Arkansas passed 2 of the most brutal laws targeting trans kids in the US. These pro-LGBTQ companies pumped hundreds of thousands of dollars to the lawmakers behind it.
Country/area: United States
Organisation size: Big
Publication date: 21/06/2021
Credit: Madison Hall and Walter Hickey
Madison Hall is a Data Reporter at Insider, where she covers breaking news and works on larger projects that use data to hold powerful entities accountable. Some of her notable projects include a spotlight on the corporate donors behind Arkansas laws restricting transgender healthcare, a database of Capitol riot arrests, and the “Conflicted Congress” initiative that digitized financial records from politicians to find conflicts of interest and STOCK Act violations.Hall is a graduate of the University of Missouri, where she studied data journalism and history.
Walt is Insider’s Senior Editor for Data. He came from FiveThirtyEight where he was chief culture writer. He also writes Numlock News, a daily morning data newsletter.
Insider combed through hundreds of thousands of campaign finance disclosure records made by 76 state legislators in Arkansas to build a first-of-its-kinds database from raw records. Those legislators were responsible for the passage of two of the most restrictive anti-LGBT laws in the entire country, one of which barred medical access for trans children. We then looked at the companies that had backed those legislators financially, and identified multiple high-profile publicly-traded companies that had claimed to support LGBT causes but nonetheless directed tens of thousands of dollars in support to the legislators behind the Arkansas laws.
Insider was able to get an explanation for the donations from dozens of companies, getting an on-the-record explanation for why they backed the legislators despite their public-facing statements.

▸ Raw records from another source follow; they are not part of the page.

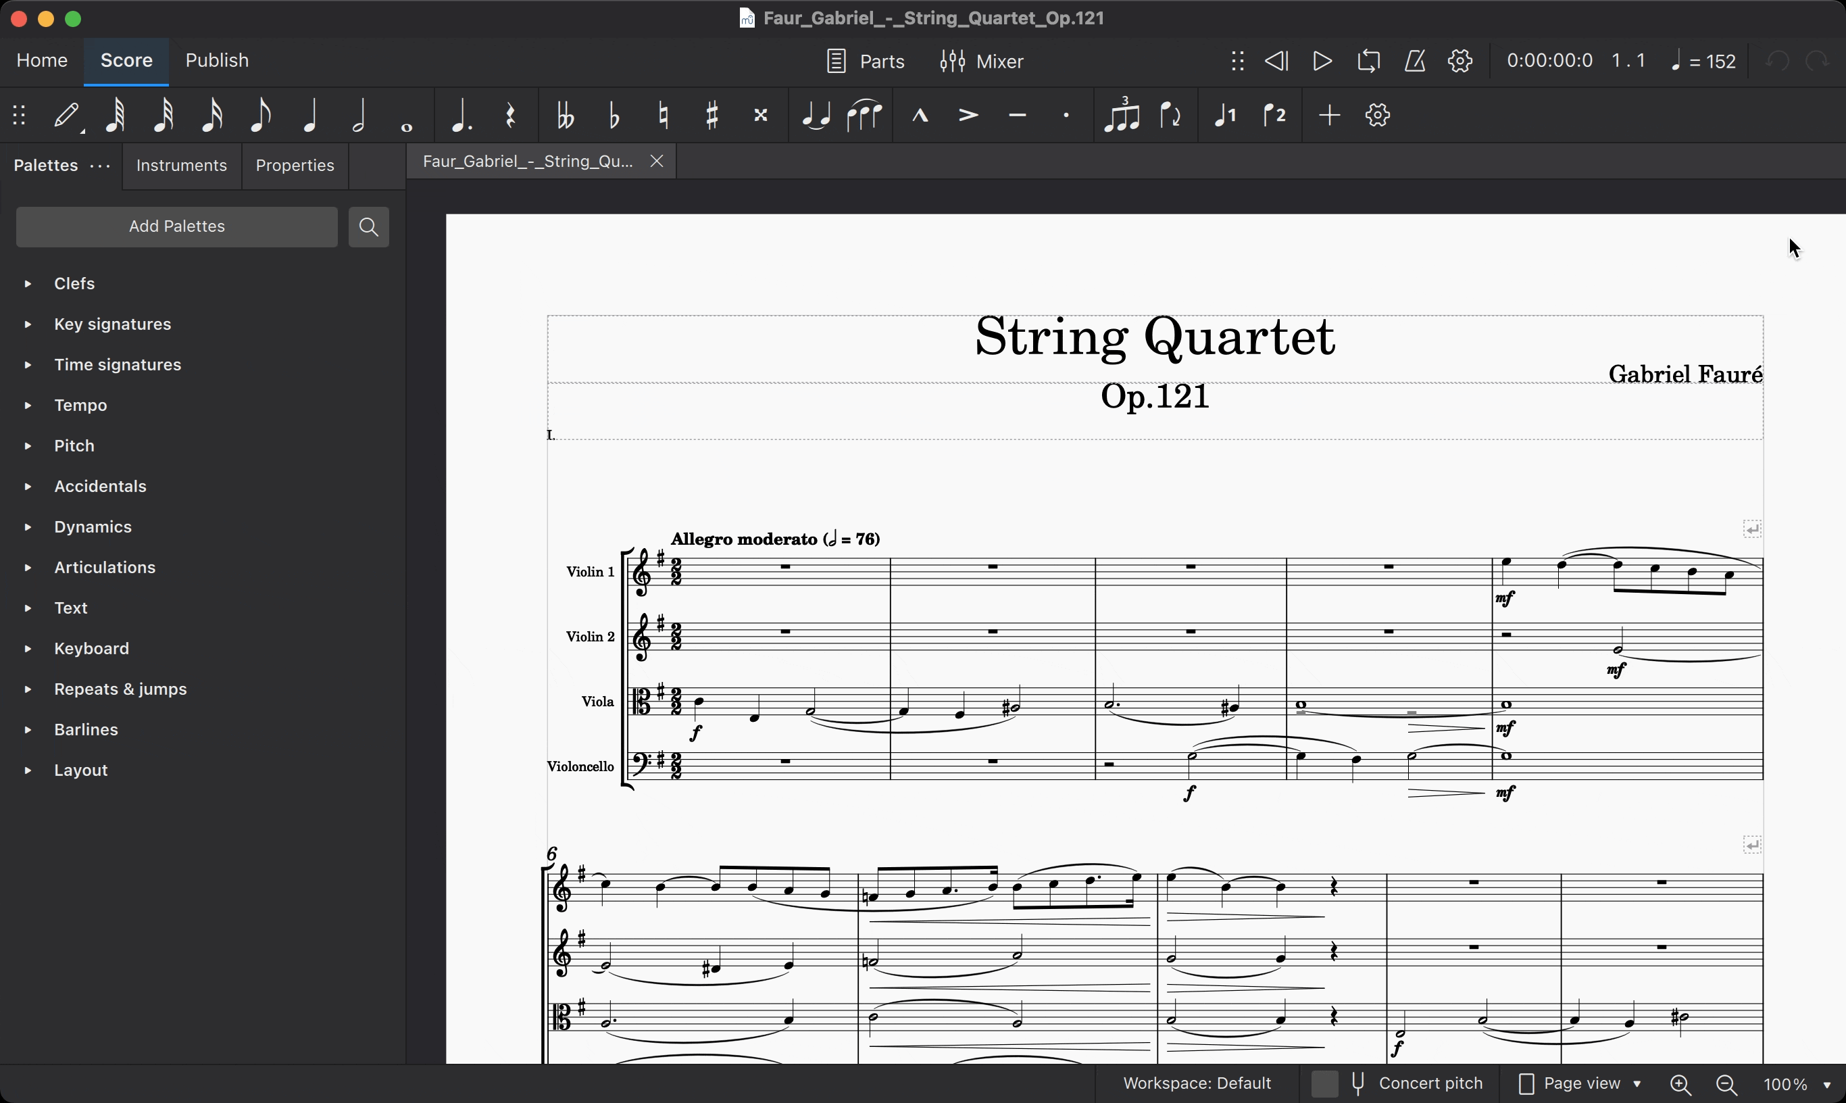1846x1103 pixels.
Task: Toggle the staccato dot icon
Action: 1065,115
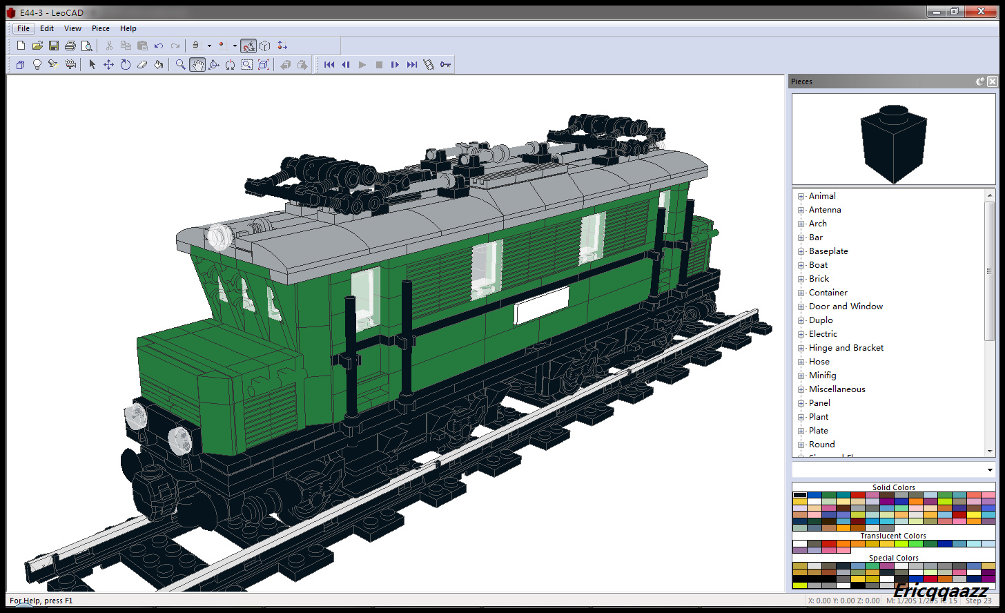This screenshot has height=613, width=1005.
Task: Select the Pan tool in the toolbar
Action: (198, 64)
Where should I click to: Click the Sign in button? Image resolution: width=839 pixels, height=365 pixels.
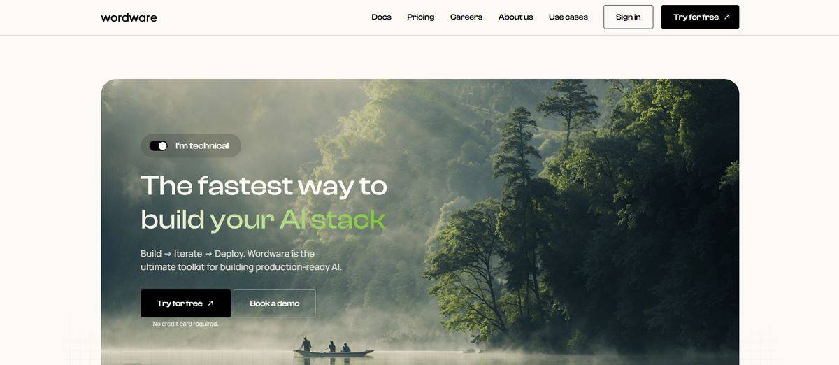[628, 17]
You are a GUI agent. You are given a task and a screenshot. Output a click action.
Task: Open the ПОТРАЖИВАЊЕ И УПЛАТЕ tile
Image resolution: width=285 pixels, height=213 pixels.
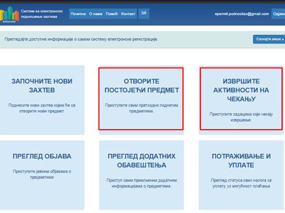tap(241, 175)
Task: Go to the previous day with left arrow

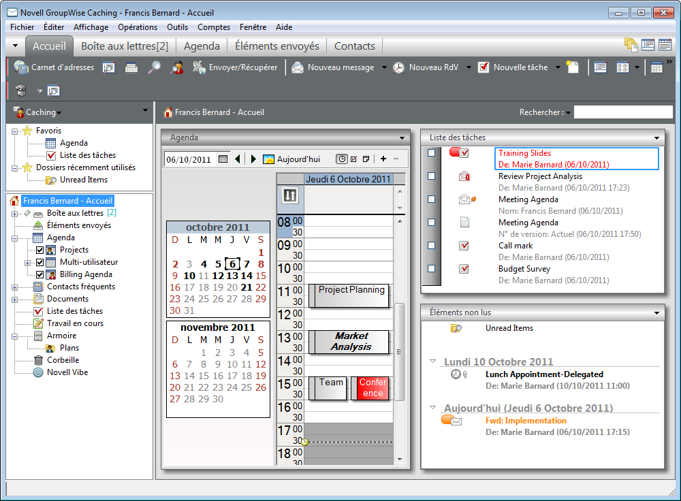Action: [238, 159]
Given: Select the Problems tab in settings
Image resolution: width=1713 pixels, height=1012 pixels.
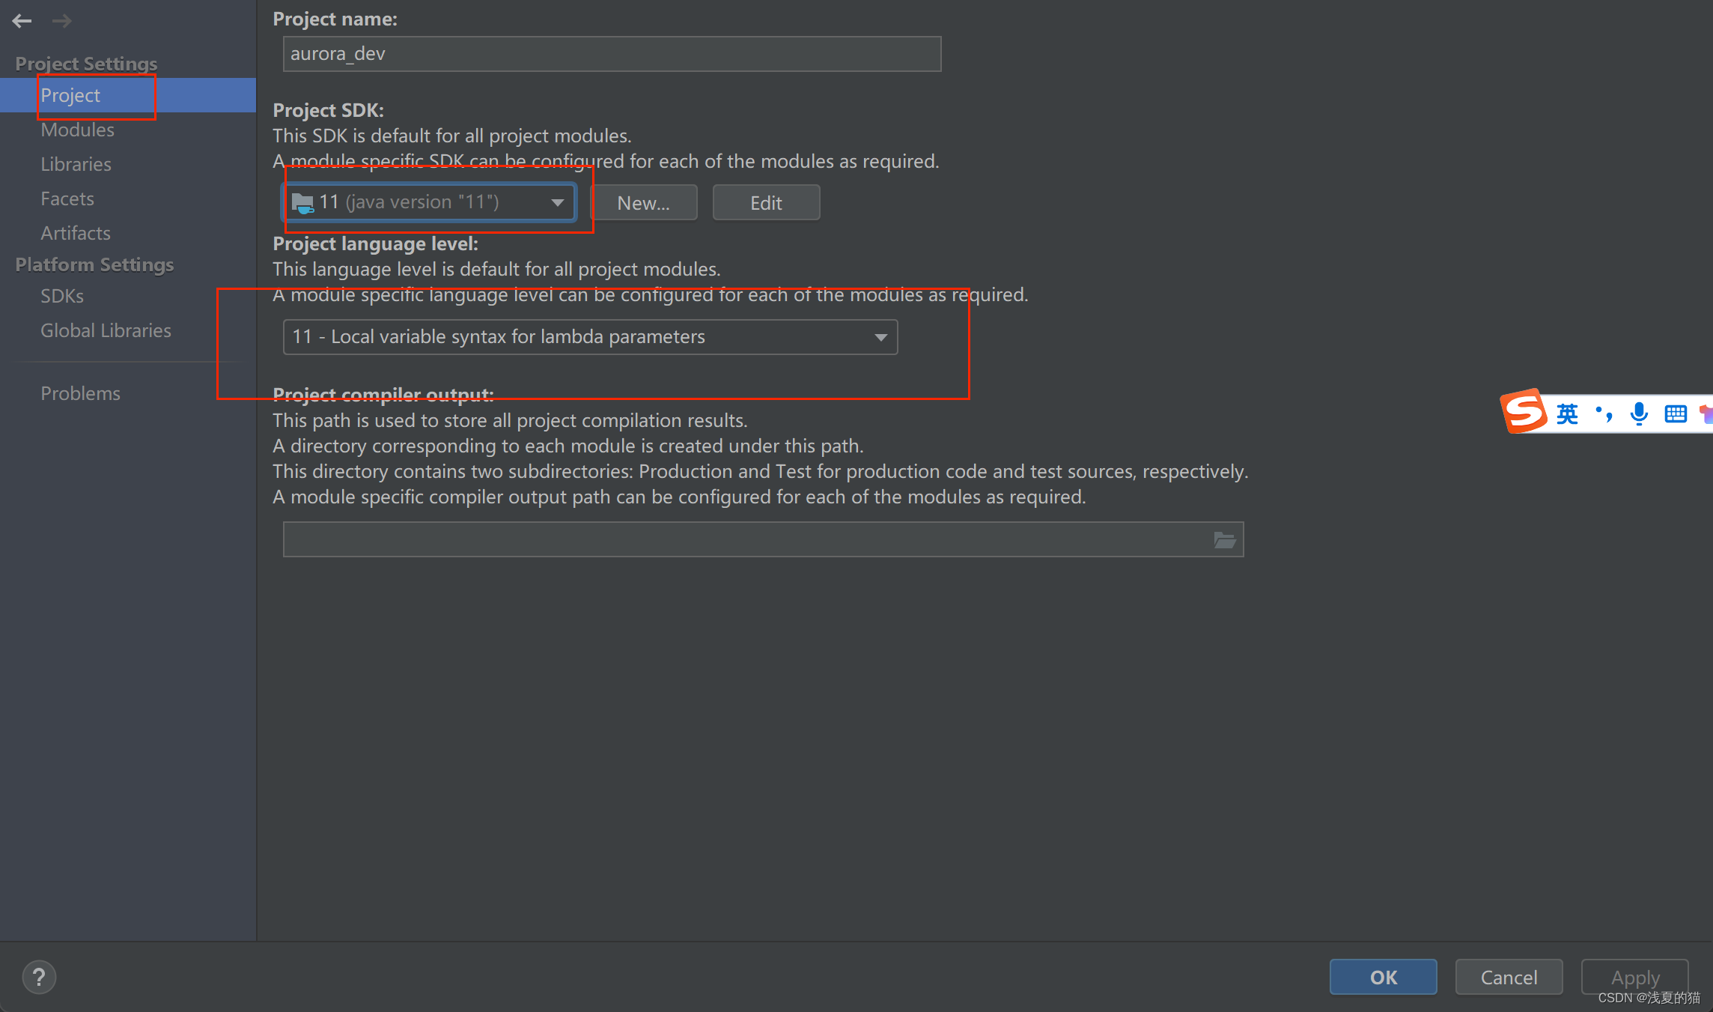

In multiple cases, companies indicated that the vote would impact future political donations. Walmart stated they adjust their political giving strategy each cycle and in this case that was ongoing. Arvest bank said “As a company, we paused all political contributions in January and any future contributions will be carefully vetted to ensure they support Arvest’s values.” Merck said they recently took the opportunity to review the governance of their PAC.
This involved extensive data cleaning and data import, and the construction of a standard database in spreadsheet software. Hundreds of PDF files were converted into usable spreadsheets.
What was the hardest part of this project?
The data did not exist in any machine-readable format prior to this, and the obscurity of the contribution data – often on hand-written forms – meant that the companies were not being held accountable for their contributions. The effort to collate and compile this data into a database where it could be understood was a significant and time-intensive task.
What can others learn from this project?
This project proves that just because information isn’t easily accessible in an online-first world doesn’t mean the data doesn’t exist or, more importantly, that it doesn’t matter. Though collating and compiling the data for this project was time-intensive, it allowed Insider to hold major companies accountable. Also, when confronted with this information, many organizations gave on-the-record responses. Some companies indicated that the vote would impact future political donations. This type of response shows other journalists that this kind of work matters, and taking the time to do it right can have real, possibly life-saving, impact.